7. Computing the Feature Importances#
# Get numerical feature importances
importances = list(rf.feature_importances_)
# List of tuples with variable and importance
feature_importances = [(feature, round(importance, 2)) for feature, importance in zip(feature_list, importances)]
# Sort the feature importances by most important first
feature_importances = sorted(feature_importances, key = lambda x: x[1], reverse = True)

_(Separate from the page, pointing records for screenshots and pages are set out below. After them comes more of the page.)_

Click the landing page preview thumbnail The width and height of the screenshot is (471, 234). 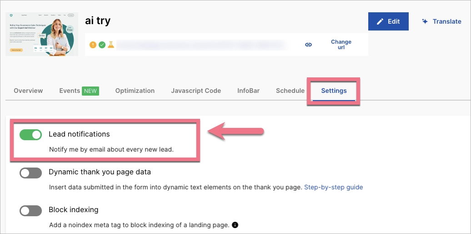tap(42, 34)
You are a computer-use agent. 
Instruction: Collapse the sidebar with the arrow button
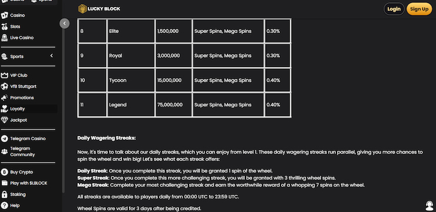tap(64, 24)
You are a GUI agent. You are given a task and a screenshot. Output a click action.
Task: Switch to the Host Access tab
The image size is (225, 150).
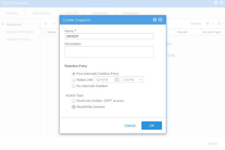point(41,13)
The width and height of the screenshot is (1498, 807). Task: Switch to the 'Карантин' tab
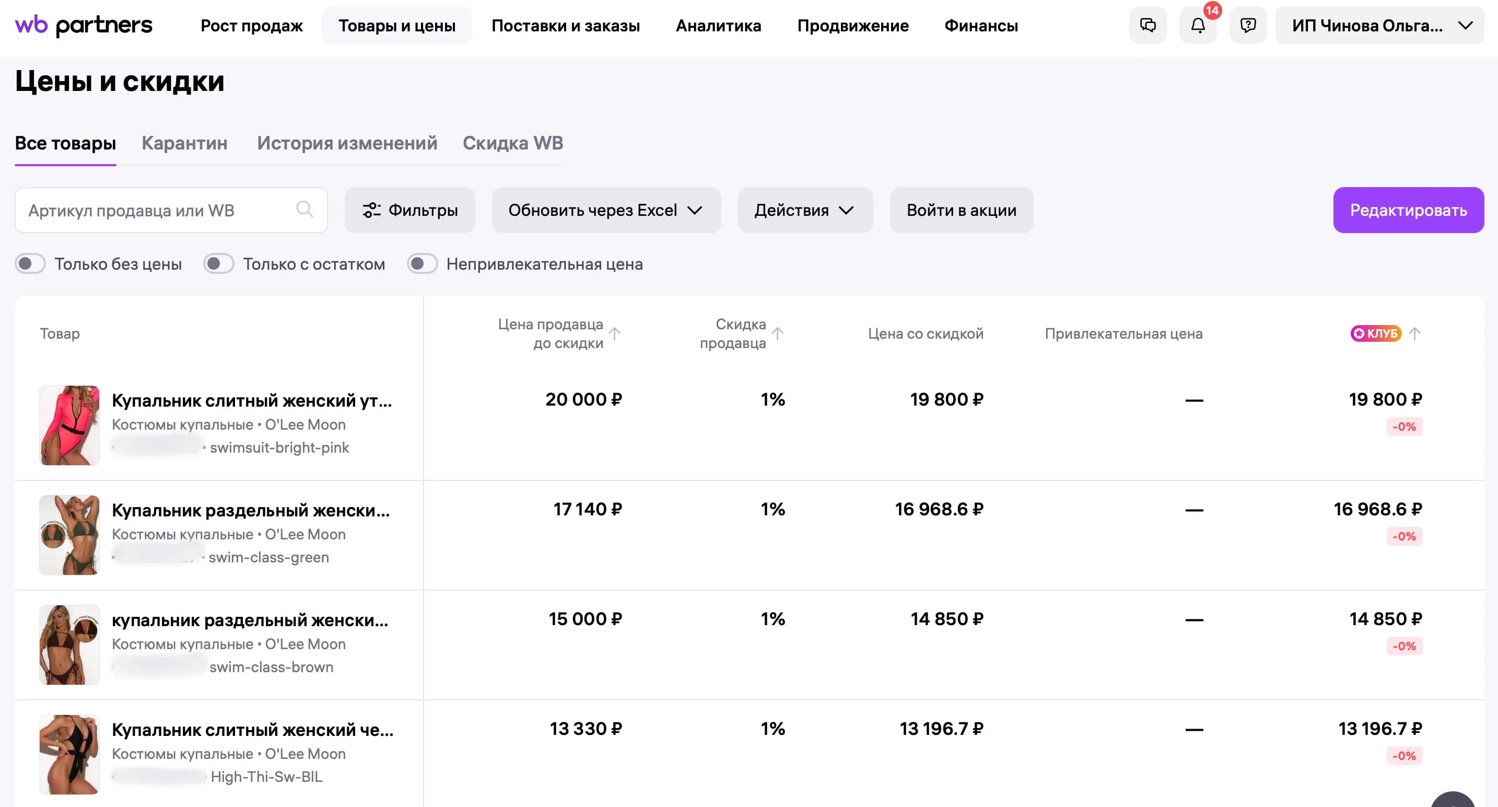pyautogui.click(x=184, y=143)
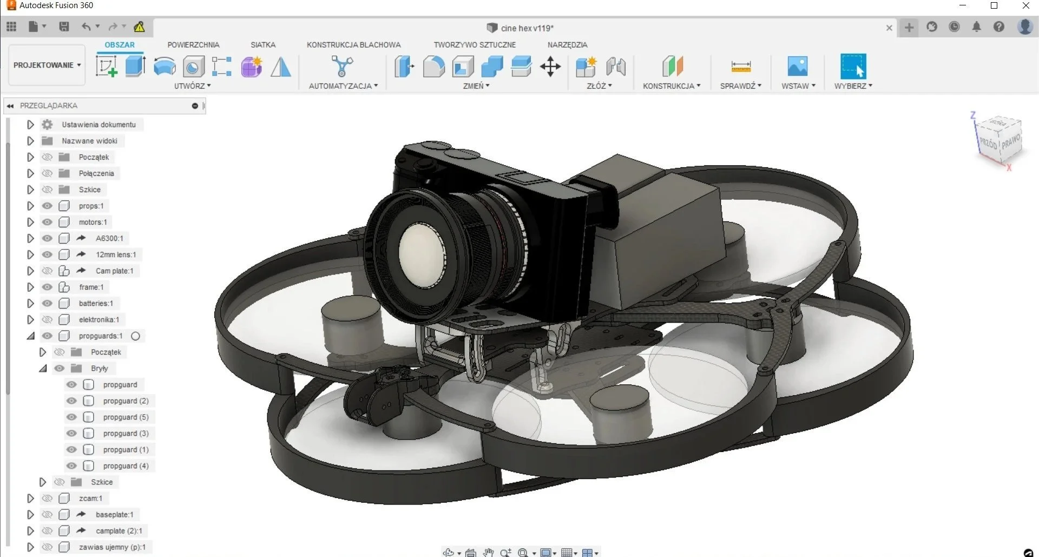Click Fit view in navigation bar
The width and height of the screenshot is (1039, 557).
pyautogui.click(x=523, y=553)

# Print out the feature and importances
[print('Variable: {:20} Importance: {}'.format(*pair)) for pair in feature_importances];
Variable: temp_1 Importance: 0.66
Variable: average Importance: 0.15
Variable: forecast_noaa Importance: 0.05
Variable: forecast_acc Importance: 0.03
Variable: day Importance: 0.02
Variable: temp_2 Importance: 0.02
Variable: forecast_under Importance: 0.02
Variable: friend Importance: 0.02
Variable: month Importance: 0.01
Variable: year Importance: 0.0
Variable: week_Fri Importance: 0.0
Variable: week_Mon Importance: 0.0
Variable: week_Sat Importance: 0.0
Variable: week_Sun Importance: 0.0
Variable: week_Thurs Importance: 0.0
Variable: week_Tues Importance: 0.0
Variable: week_Wed Importance: 0.0
# New random forest with only the two most important variables
rf_most_important = RandomForestRegressor(n_estimators= 1000, random_state=42)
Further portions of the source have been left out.